++++ INPUT DATA

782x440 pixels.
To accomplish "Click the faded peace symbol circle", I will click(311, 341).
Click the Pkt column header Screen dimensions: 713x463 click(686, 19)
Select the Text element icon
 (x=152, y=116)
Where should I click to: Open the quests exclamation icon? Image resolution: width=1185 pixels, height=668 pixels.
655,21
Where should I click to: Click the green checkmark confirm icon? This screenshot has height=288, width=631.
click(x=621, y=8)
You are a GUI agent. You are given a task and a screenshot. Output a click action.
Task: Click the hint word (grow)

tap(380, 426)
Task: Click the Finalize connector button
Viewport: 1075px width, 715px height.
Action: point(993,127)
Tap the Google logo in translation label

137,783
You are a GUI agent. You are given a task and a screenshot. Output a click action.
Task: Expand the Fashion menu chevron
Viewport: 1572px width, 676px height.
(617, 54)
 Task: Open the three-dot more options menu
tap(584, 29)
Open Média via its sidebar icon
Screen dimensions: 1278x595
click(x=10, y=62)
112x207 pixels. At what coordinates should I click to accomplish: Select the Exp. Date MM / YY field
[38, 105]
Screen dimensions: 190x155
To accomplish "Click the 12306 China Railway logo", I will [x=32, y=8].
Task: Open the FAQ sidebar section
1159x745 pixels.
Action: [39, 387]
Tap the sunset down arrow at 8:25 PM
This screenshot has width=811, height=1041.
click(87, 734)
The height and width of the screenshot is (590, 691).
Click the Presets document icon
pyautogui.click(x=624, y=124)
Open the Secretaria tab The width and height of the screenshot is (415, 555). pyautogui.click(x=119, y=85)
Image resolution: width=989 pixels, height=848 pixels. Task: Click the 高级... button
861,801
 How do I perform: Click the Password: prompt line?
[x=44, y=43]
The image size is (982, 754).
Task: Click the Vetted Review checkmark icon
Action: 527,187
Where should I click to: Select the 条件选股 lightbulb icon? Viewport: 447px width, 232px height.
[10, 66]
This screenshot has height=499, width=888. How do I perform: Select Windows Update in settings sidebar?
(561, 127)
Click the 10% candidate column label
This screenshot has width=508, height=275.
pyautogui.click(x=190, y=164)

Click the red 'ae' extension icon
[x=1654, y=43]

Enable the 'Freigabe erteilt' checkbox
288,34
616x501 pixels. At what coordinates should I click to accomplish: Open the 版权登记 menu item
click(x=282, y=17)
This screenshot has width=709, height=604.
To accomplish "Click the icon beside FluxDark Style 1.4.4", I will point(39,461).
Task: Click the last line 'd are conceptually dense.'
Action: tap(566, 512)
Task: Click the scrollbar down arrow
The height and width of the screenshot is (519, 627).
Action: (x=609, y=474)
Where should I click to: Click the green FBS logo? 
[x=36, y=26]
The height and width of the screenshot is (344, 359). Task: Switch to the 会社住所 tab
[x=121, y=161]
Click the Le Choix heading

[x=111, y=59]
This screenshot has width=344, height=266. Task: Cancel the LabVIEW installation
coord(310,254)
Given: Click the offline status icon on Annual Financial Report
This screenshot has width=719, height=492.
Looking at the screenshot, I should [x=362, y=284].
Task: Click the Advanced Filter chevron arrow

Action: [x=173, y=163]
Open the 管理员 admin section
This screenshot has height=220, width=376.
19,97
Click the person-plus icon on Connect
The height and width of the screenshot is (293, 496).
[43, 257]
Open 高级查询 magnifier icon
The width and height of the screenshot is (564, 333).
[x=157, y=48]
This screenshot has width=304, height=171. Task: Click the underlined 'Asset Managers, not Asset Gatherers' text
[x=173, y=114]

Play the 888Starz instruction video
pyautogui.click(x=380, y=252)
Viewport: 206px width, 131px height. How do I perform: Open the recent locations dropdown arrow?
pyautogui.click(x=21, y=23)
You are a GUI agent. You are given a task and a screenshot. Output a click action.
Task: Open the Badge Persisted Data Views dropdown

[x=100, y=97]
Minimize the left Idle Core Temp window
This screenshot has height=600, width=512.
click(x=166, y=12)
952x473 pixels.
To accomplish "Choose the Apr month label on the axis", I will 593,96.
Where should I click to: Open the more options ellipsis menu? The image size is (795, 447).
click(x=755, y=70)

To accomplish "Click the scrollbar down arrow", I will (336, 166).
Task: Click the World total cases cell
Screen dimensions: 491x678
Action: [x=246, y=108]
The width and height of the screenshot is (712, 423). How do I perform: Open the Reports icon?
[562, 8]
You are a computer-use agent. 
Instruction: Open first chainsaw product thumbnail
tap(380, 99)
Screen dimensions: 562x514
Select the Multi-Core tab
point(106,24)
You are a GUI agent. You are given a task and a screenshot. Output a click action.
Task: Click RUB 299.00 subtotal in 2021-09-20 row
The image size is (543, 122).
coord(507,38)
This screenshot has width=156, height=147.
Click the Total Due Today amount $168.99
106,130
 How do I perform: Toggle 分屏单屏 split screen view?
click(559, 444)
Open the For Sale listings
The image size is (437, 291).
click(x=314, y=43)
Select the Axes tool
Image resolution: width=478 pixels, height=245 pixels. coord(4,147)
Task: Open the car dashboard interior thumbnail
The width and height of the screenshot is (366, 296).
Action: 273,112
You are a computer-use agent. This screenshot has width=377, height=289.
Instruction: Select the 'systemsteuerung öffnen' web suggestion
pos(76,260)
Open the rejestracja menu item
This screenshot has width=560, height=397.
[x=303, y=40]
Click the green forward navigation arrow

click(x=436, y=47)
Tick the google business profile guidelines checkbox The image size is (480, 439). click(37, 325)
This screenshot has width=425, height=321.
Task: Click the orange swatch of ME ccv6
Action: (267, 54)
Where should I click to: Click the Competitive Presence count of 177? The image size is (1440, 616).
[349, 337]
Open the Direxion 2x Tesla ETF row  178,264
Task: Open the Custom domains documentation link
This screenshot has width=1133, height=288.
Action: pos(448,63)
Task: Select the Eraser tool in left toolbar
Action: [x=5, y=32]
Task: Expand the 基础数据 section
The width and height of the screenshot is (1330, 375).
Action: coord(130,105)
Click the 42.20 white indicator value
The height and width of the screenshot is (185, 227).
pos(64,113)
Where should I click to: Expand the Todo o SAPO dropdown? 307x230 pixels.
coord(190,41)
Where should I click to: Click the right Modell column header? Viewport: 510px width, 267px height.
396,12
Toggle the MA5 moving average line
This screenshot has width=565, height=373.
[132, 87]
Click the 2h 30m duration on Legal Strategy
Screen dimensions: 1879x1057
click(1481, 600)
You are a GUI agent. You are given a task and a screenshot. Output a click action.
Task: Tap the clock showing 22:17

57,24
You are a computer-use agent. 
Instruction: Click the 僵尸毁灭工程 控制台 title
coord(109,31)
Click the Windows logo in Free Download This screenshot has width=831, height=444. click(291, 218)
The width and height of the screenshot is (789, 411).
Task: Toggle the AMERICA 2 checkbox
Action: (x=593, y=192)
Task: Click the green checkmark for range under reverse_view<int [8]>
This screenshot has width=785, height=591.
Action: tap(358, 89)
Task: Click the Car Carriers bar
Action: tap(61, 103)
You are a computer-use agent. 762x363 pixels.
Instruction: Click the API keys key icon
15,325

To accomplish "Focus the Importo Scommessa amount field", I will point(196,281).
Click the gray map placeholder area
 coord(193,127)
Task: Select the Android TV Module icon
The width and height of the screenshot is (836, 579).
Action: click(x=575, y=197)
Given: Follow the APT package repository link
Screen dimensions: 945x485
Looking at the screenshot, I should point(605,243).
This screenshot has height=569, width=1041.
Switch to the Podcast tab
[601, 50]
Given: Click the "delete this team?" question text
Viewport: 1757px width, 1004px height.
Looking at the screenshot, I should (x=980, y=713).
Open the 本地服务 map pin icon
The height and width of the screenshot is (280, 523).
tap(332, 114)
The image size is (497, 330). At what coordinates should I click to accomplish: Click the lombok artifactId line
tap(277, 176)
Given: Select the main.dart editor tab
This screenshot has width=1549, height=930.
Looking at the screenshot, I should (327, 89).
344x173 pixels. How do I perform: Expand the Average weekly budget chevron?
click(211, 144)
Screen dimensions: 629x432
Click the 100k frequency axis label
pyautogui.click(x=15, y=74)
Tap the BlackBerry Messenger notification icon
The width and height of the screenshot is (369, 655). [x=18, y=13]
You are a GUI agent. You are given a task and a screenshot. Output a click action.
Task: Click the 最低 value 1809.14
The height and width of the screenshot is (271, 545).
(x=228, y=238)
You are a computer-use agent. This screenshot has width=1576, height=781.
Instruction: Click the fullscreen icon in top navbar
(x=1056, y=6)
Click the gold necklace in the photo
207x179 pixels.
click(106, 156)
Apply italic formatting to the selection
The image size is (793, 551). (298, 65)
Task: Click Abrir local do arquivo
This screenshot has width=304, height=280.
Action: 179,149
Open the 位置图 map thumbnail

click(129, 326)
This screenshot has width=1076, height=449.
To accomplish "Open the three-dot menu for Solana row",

++++++++

Only the lines from the start of the material through the line containing "The height and width of the screenshot is (590, 691)." should be repeated, and they should be repeated exactly.

● RESULT
782x440 pixels.
To accomplish "Click the faded peace symbol circle", I will click(311, 341).
Click the Pkt column header Screen dimensions: 713x463 click(686, 19)
Select the Text element icon
 (x=152, y=116)
Where should I click to: Open the quests exclamation icon? Image resolution: width=1185 pixels, height=668 pixels.
655,21
Where should I click to: Click the green checkmark confirm icon? This screenshot has height=288, width=631.
click(x=621, y=8)
You are a GUI agent. You are given a task and a screenshot. Output a click action.
Task: Click the hint word (grow)

tap(380, 426)
Task: Click the Finalize connector button
Viewport: 1075px width, 715px height.
Action: point(993,127)
Tap the Google logo in translation label

137,783
You are a GUI agent. You are given a task and a screenshot. Output a click action.
Task: Expand the Fashion menu chevron
Viewport: 1572px width, 676px height.
(617, 54)
 Task: Open the three-dot more options menu
tap(584, 29)
Open Média via its sidebar icon
Screen dimensions: 1278x595
click(x=10, y=62)
112x207 pixels. At what coordinates should I click to accomplish: Select the Exp. Date MM / YY field
[38, 105]
Screen dimensions: 190x155
To accomplish "Click the 12306 China Railway logo", I will [x=32, y=8].
Task: Open the FAQ sidebar section
1159x745 pixels.
Action: [39, 387]
Tap the sunset down arrow at 8:25 PM
This screenshot has width=811, height=1041.
click(87, 734)
The height and width of the screenshot is (590, 691).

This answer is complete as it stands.